COMPITO: Ricopia parola per parola le righe dell'elenco, dalla prima fino a quella con "will click(x=1224, y=706).", entrambe comprese.

ELENCO:
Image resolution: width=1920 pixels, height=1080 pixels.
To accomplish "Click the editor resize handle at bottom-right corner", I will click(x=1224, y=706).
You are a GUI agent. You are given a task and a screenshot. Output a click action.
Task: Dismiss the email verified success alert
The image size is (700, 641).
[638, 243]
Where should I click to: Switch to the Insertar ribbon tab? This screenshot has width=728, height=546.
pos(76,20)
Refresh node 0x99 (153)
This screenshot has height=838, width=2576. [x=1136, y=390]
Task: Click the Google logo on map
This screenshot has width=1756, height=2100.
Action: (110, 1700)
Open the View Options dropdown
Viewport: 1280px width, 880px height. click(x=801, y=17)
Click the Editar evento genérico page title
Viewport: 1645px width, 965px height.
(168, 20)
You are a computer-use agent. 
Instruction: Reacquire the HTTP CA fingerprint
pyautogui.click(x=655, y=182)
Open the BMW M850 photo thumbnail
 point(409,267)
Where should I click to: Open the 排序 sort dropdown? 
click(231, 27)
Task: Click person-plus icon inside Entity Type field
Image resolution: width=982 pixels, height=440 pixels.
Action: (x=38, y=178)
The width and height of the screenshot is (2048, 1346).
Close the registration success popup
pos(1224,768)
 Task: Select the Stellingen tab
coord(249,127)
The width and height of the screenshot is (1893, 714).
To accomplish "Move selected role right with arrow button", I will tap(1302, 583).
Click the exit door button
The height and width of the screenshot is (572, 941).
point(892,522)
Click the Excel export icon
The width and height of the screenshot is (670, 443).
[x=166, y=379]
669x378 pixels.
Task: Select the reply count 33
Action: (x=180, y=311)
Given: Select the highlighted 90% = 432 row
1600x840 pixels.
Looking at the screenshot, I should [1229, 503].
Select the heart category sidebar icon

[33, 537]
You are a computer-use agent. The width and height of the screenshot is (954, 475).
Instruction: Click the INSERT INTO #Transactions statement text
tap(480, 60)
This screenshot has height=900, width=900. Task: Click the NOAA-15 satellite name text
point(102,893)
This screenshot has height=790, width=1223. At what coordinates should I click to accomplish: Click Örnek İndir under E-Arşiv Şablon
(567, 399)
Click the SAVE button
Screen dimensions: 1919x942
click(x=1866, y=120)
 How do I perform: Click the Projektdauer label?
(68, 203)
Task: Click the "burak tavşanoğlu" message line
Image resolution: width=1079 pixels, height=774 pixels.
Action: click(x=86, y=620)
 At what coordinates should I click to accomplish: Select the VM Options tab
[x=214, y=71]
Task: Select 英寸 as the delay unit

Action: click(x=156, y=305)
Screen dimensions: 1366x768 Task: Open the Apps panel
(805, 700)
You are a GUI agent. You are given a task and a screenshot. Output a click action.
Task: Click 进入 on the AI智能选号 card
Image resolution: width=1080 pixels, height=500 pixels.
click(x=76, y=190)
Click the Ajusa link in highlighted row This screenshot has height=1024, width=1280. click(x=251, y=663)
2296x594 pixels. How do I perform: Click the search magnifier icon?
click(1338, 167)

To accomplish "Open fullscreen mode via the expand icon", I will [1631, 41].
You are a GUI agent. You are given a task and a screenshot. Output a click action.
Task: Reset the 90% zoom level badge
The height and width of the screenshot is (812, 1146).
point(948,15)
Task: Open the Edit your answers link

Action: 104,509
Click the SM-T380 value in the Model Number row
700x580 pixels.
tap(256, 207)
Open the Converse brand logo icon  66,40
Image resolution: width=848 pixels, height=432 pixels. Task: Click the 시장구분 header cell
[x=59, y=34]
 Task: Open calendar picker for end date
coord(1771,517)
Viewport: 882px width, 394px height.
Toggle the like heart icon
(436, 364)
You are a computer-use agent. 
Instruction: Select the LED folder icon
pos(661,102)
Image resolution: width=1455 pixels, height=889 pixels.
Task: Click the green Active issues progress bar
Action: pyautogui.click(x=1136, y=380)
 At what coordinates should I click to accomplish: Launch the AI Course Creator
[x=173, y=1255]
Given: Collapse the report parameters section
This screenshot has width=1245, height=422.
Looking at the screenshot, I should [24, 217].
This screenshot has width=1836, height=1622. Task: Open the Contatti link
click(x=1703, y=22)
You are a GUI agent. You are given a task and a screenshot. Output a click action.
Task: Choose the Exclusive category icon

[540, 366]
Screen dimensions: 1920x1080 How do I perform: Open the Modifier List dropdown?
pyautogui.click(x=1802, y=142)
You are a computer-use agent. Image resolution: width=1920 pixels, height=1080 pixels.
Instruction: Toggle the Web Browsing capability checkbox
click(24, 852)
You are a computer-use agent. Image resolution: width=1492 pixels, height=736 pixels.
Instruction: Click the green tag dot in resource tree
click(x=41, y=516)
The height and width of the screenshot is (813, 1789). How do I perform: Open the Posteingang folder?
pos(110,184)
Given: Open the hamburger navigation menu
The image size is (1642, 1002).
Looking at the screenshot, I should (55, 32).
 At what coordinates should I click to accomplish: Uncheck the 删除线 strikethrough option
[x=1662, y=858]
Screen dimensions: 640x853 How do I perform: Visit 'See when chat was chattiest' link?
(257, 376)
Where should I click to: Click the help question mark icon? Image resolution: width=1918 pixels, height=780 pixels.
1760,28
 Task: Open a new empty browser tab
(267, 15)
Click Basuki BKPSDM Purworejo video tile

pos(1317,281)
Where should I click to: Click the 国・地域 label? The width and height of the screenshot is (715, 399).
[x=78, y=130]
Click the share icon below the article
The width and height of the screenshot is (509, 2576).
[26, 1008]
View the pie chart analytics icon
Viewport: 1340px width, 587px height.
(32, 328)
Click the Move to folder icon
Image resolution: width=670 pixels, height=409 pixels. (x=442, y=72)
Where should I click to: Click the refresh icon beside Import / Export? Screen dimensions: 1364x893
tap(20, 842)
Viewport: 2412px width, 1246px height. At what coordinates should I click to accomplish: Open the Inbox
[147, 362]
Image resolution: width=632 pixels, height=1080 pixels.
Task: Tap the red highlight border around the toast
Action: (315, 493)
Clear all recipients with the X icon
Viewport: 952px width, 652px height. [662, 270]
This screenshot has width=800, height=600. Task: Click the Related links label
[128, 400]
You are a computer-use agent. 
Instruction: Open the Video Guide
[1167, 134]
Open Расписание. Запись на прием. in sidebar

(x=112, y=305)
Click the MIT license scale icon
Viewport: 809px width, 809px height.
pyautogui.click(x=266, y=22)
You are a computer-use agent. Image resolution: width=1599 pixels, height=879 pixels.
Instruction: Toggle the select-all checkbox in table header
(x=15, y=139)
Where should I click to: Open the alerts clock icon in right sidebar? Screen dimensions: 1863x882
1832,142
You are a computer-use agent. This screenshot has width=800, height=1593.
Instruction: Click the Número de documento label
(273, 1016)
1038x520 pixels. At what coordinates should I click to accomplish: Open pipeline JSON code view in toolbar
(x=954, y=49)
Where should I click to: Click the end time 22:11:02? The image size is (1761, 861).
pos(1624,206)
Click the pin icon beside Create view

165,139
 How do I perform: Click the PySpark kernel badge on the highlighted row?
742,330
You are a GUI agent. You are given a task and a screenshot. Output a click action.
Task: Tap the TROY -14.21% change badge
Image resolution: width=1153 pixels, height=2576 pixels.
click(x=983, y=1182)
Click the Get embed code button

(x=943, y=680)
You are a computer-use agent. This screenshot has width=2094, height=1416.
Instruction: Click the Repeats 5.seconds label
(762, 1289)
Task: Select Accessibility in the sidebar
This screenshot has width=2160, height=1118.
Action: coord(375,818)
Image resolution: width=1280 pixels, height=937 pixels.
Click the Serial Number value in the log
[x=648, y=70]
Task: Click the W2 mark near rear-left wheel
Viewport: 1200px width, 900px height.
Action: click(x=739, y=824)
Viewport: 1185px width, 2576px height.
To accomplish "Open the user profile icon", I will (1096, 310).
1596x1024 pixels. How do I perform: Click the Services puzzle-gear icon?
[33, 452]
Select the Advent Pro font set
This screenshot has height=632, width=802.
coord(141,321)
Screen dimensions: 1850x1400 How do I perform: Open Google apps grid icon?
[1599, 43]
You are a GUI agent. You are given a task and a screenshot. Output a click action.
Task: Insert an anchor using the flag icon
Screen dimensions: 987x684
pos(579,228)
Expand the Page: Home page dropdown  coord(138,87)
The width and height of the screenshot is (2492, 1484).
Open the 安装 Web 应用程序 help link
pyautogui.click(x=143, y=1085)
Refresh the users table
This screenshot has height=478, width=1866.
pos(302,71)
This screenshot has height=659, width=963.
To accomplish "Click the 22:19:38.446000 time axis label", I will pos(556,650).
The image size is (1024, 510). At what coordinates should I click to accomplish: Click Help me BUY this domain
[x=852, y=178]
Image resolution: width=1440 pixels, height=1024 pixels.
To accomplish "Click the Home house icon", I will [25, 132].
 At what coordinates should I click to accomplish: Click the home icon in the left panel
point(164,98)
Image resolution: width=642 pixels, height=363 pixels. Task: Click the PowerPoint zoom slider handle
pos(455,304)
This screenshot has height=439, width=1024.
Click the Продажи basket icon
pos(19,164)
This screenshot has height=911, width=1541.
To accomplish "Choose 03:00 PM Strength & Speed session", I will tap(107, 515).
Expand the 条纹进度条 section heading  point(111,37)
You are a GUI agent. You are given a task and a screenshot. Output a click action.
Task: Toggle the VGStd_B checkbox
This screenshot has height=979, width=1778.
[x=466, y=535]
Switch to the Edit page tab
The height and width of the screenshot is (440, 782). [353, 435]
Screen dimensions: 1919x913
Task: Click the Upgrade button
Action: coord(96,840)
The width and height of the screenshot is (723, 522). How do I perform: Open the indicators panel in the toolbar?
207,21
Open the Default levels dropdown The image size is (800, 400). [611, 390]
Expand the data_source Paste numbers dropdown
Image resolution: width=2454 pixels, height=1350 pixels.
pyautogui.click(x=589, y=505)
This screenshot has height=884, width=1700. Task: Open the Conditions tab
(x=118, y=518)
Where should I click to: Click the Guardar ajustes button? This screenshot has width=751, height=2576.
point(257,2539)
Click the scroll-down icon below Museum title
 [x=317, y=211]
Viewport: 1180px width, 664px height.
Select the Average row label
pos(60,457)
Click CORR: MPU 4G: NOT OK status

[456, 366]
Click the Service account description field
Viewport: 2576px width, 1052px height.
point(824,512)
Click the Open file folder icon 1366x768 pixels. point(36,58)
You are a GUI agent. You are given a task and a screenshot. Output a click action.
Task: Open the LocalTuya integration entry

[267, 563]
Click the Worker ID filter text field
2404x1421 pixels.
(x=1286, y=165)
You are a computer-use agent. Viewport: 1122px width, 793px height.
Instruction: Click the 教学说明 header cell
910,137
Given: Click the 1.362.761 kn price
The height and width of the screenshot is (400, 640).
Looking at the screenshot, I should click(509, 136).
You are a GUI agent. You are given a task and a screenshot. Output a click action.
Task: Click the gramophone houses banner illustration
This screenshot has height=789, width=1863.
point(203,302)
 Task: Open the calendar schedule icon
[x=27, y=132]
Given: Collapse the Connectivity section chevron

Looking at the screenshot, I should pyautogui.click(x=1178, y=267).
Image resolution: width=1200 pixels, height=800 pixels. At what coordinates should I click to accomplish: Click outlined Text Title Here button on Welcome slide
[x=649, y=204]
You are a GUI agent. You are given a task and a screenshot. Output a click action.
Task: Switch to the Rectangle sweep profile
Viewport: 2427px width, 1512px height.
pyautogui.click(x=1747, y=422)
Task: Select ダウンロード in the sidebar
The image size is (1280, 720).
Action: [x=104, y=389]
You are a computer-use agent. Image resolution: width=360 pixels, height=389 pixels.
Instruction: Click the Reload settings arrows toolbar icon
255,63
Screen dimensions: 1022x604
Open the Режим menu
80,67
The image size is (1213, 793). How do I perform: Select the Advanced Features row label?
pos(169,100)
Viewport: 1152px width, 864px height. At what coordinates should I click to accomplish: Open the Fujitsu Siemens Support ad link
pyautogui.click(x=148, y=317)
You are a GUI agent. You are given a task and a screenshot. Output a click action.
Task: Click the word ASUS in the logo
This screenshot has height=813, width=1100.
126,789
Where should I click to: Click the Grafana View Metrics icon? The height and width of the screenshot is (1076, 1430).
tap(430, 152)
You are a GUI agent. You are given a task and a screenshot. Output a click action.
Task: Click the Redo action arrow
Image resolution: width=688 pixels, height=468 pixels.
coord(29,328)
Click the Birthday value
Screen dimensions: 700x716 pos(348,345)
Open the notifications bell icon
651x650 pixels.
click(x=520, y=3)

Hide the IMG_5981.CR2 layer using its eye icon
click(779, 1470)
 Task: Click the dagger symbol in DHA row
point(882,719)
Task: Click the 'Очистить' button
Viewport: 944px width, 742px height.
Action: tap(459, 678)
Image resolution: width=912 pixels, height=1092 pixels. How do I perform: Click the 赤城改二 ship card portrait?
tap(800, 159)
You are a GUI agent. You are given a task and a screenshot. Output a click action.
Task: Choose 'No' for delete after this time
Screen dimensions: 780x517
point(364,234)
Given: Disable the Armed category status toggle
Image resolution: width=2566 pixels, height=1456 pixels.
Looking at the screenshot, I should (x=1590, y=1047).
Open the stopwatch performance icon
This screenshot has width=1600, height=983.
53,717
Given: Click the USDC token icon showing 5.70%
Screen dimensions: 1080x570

RISPOSTA:
Image resolution: width=1920 pixels, height=1080 pixels.
To accomplish "Click the editor resize handle at bottom-right corner", I will click(x=1224, y=706).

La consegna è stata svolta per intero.